• [PROBLEM]: Please copy every line below that contains the string "Close".

*** SUPPLIED INFORMATION ***

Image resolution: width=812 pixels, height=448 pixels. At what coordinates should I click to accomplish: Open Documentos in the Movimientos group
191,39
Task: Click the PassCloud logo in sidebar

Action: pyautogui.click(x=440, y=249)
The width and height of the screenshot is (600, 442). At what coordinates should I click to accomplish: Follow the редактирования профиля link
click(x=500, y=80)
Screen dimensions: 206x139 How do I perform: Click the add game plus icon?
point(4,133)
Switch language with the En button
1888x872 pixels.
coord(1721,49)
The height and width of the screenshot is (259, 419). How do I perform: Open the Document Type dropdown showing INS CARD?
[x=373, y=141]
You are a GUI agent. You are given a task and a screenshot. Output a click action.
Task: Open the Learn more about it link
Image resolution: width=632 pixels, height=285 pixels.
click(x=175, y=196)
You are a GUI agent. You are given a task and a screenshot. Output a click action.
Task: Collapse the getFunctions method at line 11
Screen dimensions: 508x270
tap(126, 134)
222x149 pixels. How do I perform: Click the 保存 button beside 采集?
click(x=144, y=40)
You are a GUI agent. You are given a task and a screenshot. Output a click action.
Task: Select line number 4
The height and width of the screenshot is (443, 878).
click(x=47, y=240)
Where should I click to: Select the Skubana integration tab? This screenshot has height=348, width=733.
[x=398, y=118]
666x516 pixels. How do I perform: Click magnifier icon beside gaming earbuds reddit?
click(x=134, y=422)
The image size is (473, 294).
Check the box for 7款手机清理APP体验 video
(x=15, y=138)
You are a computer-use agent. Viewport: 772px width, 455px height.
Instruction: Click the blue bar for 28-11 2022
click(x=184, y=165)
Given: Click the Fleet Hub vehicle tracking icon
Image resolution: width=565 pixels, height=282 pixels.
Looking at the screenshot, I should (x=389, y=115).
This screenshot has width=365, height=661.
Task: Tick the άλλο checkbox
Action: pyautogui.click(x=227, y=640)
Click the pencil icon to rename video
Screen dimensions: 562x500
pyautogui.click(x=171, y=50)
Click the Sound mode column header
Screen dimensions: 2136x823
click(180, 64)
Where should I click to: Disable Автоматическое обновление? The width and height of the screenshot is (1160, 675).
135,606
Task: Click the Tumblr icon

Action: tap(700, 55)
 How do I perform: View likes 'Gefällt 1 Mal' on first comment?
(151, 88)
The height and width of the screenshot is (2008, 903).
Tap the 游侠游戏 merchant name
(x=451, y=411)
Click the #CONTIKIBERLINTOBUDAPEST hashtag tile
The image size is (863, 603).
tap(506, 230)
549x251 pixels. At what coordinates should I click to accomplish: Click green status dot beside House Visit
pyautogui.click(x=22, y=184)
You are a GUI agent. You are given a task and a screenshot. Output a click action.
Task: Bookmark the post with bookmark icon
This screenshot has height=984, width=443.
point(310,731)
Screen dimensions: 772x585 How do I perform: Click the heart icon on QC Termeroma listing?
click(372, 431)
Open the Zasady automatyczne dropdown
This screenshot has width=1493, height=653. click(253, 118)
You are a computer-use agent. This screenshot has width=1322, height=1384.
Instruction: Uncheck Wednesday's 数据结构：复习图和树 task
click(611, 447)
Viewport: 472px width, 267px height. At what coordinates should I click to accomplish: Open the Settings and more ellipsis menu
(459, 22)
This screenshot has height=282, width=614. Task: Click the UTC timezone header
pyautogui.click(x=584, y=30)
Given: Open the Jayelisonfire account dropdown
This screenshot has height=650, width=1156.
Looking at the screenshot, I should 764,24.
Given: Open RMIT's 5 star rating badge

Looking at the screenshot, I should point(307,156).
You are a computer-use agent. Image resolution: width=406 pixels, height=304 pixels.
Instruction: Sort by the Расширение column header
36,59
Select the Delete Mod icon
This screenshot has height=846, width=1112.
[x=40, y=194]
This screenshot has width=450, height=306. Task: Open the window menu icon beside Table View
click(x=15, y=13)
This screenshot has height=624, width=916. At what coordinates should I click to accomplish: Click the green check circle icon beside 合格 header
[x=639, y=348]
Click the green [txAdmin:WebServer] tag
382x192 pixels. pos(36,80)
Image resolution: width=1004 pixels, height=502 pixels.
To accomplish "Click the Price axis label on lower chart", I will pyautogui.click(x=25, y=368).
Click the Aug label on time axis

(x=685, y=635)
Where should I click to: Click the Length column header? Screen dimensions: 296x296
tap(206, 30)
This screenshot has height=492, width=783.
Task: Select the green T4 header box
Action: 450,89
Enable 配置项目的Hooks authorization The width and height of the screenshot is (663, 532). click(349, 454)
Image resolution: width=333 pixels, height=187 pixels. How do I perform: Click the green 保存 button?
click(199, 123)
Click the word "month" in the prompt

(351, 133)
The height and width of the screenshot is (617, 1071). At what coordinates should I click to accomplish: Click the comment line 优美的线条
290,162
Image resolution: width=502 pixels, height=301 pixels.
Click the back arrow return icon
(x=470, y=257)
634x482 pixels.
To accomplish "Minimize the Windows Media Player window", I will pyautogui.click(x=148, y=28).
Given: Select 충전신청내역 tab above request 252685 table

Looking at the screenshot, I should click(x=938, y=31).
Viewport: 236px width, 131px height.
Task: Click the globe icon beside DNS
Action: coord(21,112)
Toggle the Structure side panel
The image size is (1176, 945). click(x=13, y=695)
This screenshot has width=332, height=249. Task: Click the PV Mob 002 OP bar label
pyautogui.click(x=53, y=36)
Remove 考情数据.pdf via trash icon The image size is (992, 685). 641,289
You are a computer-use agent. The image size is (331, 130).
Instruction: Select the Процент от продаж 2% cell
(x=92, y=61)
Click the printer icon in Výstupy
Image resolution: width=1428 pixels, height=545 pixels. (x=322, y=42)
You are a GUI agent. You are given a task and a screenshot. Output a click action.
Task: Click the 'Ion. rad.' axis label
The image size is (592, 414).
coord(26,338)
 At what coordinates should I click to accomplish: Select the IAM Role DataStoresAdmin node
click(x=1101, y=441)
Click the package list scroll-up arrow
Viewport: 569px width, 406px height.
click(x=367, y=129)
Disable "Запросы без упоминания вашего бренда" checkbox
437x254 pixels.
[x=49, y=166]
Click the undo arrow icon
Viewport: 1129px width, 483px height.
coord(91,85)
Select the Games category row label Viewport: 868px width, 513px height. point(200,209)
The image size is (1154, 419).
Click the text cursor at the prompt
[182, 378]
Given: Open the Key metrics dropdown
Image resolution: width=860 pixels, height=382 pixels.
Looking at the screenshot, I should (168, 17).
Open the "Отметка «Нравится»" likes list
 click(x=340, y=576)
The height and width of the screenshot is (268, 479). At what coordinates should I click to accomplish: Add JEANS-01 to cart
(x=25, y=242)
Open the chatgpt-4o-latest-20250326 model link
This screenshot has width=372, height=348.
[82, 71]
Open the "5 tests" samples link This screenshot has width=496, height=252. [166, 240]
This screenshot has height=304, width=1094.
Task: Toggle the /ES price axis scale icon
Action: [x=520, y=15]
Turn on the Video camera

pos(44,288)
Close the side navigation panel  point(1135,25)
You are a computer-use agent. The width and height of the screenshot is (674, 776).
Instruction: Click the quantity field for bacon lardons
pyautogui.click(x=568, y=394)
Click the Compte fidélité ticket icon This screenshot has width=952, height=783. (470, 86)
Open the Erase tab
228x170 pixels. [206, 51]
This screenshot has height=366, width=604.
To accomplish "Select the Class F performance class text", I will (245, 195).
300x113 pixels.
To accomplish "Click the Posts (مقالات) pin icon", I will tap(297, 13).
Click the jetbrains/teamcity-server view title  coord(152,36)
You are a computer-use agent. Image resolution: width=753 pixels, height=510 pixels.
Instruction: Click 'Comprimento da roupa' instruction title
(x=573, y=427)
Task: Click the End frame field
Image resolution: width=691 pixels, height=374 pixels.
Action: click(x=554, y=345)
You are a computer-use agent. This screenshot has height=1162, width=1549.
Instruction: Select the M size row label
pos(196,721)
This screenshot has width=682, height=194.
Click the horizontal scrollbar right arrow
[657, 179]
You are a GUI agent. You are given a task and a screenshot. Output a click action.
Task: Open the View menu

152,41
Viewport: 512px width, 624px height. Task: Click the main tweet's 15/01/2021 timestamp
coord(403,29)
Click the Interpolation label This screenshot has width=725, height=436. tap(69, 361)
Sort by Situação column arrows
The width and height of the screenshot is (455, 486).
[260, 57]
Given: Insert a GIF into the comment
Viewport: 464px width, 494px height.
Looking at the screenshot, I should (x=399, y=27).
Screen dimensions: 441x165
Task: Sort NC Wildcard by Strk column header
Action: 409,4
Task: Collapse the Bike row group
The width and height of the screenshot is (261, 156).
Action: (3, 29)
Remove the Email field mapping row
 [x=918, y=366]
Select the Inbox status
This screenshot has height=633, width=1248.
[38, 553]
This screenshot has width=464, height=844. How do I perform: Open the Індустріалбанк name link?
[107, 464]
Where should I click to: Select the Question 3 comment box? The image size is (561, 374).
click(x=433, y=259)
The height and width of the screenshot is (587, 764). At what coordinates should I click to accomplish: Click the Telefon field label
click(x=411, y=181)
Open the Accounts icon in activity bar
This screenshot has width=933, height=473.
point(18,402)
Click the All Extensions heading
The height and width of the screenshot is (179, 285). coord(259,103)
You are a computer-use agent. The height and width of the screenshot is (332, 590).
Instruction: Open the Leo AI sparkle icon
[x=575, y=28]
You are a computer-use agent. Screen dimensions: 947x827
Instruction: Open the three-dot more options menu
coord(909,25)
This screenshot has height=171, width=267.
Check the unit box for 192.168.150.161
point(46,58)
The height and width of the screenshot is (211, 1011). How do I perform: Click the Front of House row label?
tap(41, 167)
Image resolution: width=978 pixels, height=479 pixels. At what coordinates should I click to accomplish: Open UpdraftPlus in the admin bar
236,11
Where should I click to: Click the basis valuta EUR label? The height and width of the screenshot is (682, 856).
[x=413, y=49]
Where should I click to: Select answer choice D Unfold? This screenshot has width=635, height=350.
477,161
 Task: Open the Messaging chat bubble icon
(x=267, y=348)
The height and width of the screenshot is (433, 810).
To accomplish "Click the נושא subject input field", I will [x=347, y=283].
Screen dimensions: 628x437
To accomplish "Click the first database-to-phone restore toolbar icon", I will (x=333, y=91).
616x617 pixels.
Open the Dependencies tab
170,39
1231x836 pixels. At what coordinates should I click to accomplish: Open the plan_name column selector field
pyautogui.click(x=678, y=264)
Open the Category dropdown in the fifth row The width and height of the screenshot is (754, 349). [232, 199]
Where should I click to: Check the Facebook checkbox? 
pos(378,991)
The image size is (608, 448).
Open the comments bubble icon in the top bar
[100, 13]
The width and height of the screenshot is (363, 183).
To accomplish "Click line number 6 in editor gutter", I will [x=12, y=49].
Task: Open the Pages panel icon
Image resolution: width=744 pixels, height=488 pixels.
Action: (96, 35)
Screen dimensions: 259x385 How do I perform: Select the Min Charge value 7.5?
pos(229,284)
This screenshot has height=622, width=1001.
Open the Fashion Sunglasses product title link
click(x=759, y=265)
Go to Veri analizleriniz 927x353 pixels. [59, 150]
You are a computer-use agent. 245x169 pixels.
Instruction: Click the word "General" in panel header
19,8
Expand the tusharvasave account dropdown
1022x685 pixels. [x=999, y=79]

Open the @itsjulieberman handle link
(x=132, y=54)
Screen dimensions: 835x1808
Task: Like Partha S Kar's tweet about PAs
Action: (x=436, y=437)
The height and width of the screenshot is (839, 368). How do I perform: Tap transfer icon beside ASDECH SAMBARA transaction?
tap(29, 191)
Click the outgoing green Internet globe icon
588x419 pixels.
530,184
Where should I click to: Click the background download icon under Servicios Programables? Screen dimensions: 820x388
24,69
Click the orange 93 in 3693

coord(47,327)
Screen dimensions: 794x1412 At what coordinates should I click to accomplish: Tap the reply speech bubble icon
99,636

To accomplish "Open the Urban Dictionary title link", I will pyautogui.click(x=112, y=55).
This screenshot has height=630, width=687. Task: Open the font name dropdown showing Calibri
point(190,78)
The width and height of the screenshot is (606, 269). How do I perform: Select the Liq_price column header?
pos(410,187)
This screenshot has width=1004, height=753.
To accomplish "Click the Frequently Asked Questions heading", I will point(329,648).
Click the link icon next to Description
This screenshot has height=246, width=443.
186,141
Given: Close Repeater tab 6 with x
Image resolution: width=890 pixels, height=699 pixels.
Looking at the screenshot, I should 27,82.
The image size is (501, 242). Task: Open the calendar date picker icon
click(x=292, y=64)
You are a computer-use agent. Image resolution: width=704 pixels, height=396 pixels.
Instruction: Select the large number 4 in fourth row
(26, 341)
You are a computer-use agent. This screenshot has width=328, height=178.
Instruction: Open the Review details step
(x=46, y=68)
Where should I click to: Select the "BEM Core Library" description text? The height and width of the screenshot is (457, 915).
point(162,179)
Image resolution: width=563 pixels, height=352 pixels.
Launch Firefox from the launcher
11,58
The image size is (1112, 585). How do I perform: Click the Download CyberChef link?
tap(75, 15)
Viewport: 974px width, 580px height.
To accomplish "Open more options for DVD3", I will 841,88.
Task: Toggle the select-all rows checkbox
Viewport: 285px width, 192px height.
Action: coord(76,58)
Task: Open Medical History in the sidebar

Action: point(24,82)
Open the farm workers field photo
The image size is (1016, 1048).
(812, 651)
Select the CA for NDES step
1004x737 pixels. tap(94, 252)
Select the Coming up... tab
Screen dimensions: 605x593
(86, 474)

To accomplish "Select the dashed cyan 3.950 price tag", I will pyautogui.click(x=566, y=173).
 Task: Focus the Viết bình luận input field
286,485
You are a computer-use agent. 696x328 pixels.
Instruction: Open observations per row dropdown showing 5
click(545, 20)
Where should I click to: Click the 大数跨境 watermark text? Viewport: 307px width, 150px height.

***

• [TASK RESPONSE]:
Close the side navigation panel  point(1135,25)
Given: Close Repeater tab 6 with x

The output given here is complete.